Abstract Body: BACKGROUND:
Cardiomyocytes (CMs) possess a limited capacity for renewal. Neonatal rodent and porcine models possess the ability to regenerate CMs following injury; however, CM regeneration rapidly declines with CM maturation, suggesting an inhibitory network between cellular maturation and proliferation in CMs. During this maturation process, CMs undergo a metabolic shift from predominantly glycolysis in the neonatal state towards increased reliance on fatty acid oxidation (FAO) in the mature state. While such metabolic state is required to meet the increased energetic demands of the growing heart, it also establishes a barrier to CM proliferation.
HYPOTHESIS:
We hypothesis that YAP induces the metabolic remodeling to overcome the CM proliferation barrier, enabling cardiac regeneration after heart injury.
METHODS:
We explored how YAP induces metabolic remodeling through transcriptomic (snRNA-seq) and metabolomic analyses in mice. By using lipidomic analysis, we demonstrated how YAP remodels the balance of fatty acid catabolism and anabolism. We further used a maternal fat overloading model to stimulates fatty acid oxidation (FAO) and activates a maturation program in neonatal CMs to counteract YAP-mediated metabolic de-maturation effect. Following ATAC-seq, DNA footprinting, and transcriptional profiling (RNA-seq), we want to find the key transcription factors that YAP interrupts to reprogram the CM metabolic states.
RESULTS:
In this study, we found that YAP directs metabolic remodeling from mature CM to neonatal-like CM metabolic state and illustrate how fatty acid metabolism functions in proliferating CMs.

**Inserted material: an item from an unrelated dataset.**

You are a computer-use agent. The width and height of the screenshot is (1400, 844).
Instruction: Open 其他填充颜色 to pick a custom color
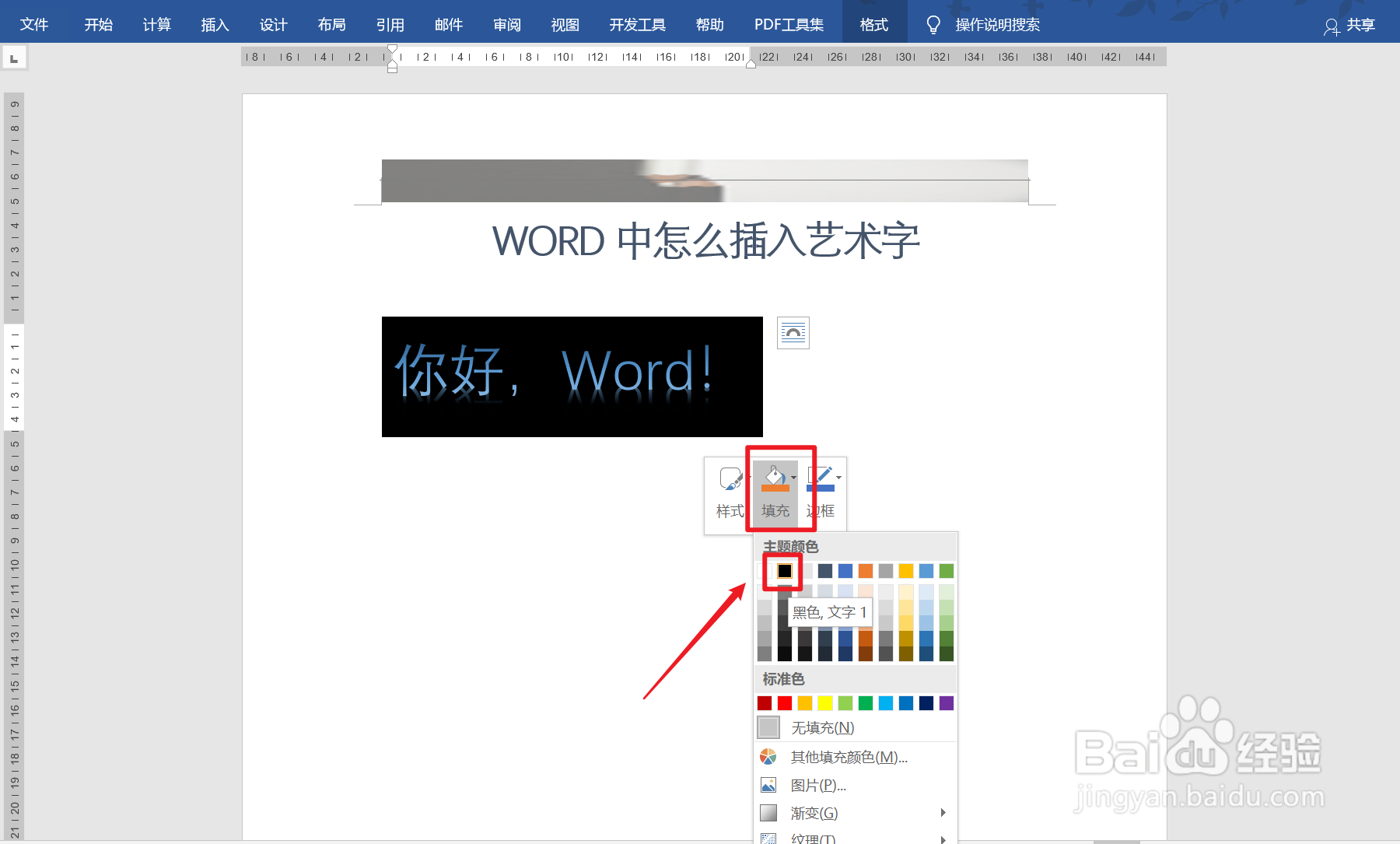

We found that YAP reduced CM fatty acid utilization, driving fatty acid anabolism and phospholipid biosynthesis. We identified that YAP transcriptional activity inhibits the cardiac maturation transcription factor MEF2A genome wide, resulting in decreased CM maturity. Given the role of MEF2A in regulating contractility, energy production, and mitochondrial homeostasis, we found that perturbing MEF2A transcriptional activity can serve as a strategy to interrupt the CM maturation program and restore regenerative capacity of the heart.
CONCLUSIONS:
Our research endeavors to provide a comprehensive understanding about how YAP balances CM metabolic maturation and proliferation to overcome the barriers for heart regeneration, offering novel insights into the potential for therapeutic intervention in heart failure.